# [WHAT TO DO]
Each record should be written out exactly as it stands.

# [SOURCE MATERIAL]
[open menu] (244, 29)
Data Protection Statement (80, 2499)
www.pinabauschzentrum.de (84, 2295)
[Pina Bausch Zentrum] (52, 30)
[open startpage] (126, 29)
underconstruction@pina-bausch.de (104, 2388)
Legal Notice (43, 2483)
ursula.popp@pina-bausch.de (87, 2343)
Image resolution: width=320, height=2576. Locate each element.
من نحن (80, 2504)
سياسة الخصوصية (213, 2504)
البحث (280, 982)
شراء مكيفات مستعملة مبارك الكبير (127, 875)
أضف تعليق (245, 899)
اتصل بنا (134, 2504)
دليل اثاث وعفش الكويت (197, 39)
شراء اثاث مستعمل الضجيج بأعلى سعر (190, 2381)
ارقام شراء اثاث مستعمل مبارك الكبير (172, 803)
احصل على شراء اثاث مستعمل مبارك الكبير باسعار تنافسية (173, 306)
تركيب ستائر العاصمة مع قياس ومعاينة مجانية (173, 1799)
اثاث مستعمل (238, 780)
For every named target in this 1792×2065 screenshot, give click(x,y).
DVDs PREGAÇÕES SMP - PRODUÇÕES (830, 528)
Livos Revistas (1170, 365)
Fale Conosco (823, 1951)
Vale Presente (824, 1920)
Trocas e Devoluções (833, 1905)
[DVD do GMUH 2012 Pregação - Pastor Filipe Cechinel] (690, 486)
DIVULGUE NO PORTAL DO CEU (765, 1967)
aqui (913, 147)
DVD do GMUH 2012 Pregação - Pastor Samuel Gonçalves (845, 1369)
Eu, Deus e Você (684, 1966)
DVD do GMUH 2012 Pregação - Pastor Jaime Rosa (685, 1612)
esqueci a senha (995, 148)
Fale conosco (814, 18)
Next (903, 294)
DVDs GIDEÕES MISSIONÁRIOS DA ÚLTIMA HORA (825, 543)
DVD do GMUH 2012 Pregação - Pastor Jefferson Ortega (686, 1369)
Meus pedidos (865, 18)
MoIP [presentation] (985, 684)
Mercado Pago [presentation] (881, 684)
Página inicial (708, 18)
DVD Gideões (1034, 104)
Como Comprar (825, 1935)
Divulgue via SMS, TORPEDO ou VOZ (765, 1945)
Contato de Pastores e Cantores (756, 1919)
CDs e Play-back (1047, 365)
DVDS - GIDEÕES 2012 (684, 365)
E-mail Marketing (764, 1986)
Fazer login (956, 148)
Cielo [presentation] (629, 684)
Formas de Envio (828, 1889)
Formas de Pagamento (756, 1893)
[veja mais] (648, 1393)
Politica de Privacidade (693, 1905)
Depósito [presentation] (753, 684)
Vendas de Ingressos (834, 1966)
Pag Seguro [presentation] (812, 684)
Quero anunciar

# [PROBLEM SOLUTION]
[open menu] (244, 29)
Data Protection Statement (80, 2499)
www.pinabauschzentrum.de (84, 2295)
[Pina Bausch Zentrum] (52, 30)
[open startpage] (126, 29)
underconstruction@pina-bausch.de (104, 2388)
Legal Notice (43, 2483)
ursula.popp@pina-bausch.de (87, 2343)
Image resolution: width=320, height=2576. Locate each element.
من نحن (80, 2504)
سياسة الخصوصية (213, 2504)
البحث (280, 982)
شراء مكيفات مستعملة مبارك الكبير (127, 875)
أضف تعليق (245, 899)
اتصل بنا (134, 2504)
دليل اثاث وعفش الكويت (197, 39)
شراء اثاث مستعمل الضجيج بأعلى سعر (190, 2381)
ارقام شراء اثاث مستعمل مبارك الكبير (172, 803)
احصل على شراء اثاث مستعمل مبارك الكبير باسعار تنافسية (173, 306)
تركيب ستائر العاصمة مع قياس ومعاينة مجانية (173, 1799)
اثاث مستعمل (238, 780)
For every named target in this 1792×2065 screenshot, give click(x,y).
DVDs PREGAÇÕES SMP - PRODUÇÕES (830, 528)
Livos Revistas (1170, 365)
Fale Conosco (823, 1951)
Vale Presente (824, 1920)
Trocas e Devoluções (833, 1905)
[DVD do GMUH 2012 Pregação - Pastor Filipe Cechinel] (690, 486)
DIVULGUE NO PORTAL DO CEU (765, 1967)
aqui (913, 147)
DVD do GMUH 2012 Pregação - Pastor Samuel Gonçalves (845, 1369)
Eu, Deus e Você (684, 1966)
DVD do GMUH 2012 Pregação - Pastor Jaime Rosa (685, 1612)
esqueci a senha (995, 148)
Fale conosco (814, 18)
Next (903, 294)
DVDs GIDEÕES MISSIONÁRIOS DA ÚLTIMA HORA (825, 543)
DVD do GMUH 2012 Pregação - Pastor Jefferson Ortega (686, 1369)
Meus pedidos (865, 18)
MoIP [presentation] (985, 684)
Mercado Pago [presentation] (881, 684)
Página inicial (708, 18)
DVD Gideões (1034, 104)
Como Comprar (825, 1935)
Divulgue via SMS, TORPEDO ou VOZ (765, 1945)
Contato de Pastores e Cantores (756, 1919)
CDs e Play-back (1047, 365)
DVDS - GIDEÕES 2012 (684, 365)
E-mail Marketing (764, 1986)
Fazer login (956, 148)
Cielo [presentation] (629, 684)
Formas de Envio (828, 1889)
Formas de Pagamento (756, 1893)
[veja mais] (648, 1393)
Politica de Privacidade (693, 1905)
Depósito [presentation] (753, 684)
Vendas de Ingressos (834, 1966)
Pag Seguro [presentation] (812, 684)
Quero anunciar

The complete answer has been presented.